The congressional hearing comes as concerns about the virus in the United States are accelerating. Several schools in Ohio and Texas were closed after concerns that a nurse with Ebola traveled on a plane with people with ties to the schools.

The US National Institutes of Health (NIH) said it would take over the care of the first Texas nurse diagnosed with Ebola, Nina Pham, who contracted the virus while treating a man from Liberia who later died.

Lawmakers focused questions and pointed criticism at the hearing on CDC chief Dr. Thomas Frieden.

«The administration did not act fast enough in responding in Texas,» Democratic Representative Bruce Braley of Iowa told the hearing. «We need to look at all the options available to keep our families safe and move quickly and responsibly to make any necessary changes at airports.»

Several Republicans said flights from West Africa, where the virus is widespread, should be stopped.

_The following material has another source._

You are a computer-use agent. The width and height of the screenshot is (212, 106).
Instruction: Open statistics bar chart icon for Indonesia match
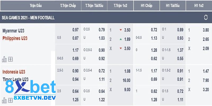(4, 100)
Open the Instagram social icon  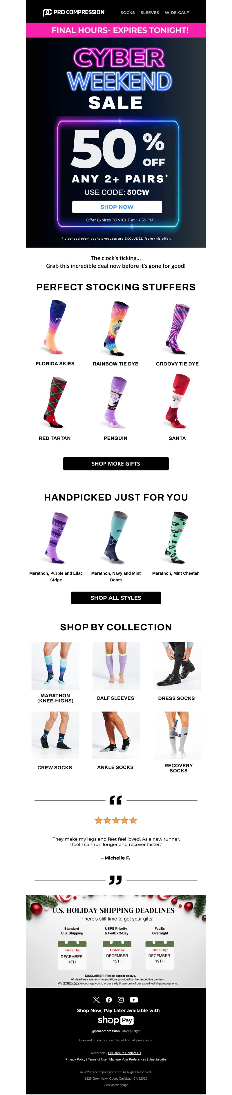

Ebola has killed nearly 4,500 people in West Africa, predominantly in Sierra Leone, Liberia and Guinea, since March. The virus is spread through direct contact with bodily fluids from an infected person.

«I predict you’re going to put on or the president’s going to put on travel restrictions,» Republican Representative Billy Long of Missouri told Frieden during the hearing. «I don’t know if it’s going to be today or tomorrow or two weeks or a month from now. But I think that they’re coming, and I think sooner rather than later.»

Frieden argued, as he has before, that closing US borders would not work and would leave the country less able to track people with Ebola entering. Moreover, cutting flights to Africa would hit the US ability to stop the virus at its source, he said.

Frieden said he has spoken to the White House about the issue of dealing with people traveling with Ebola. Asked if the White House had ruled out a travel ban, the CDC chief did not answer directly, saying, «I can’t speak for the White House.»

Ebola spreads to last healthy district in Sierra Leone

Ebola has killed at least two people in what was the last remaining district in Sierra Leone unaffected by the virus, a government health officer has said.

Sierra Leone is one of three West African nations at the epicentre of the worst outbreak of the disease on record which has killed close to 4,500 people since first appearing in the Guinean forest last December.

As Ebola spread across the rest of Sierra Leone, locals in the far northern Koinadugu district had tried to block movement in and out of the area to stop anyone bringing in the haemorrhagic fever.

However, disease surveillance officer Abdul K. Sesay said two of six samples taken from the village of Fankoya, where suspicious deaths had been recorded, tested positive yesterday.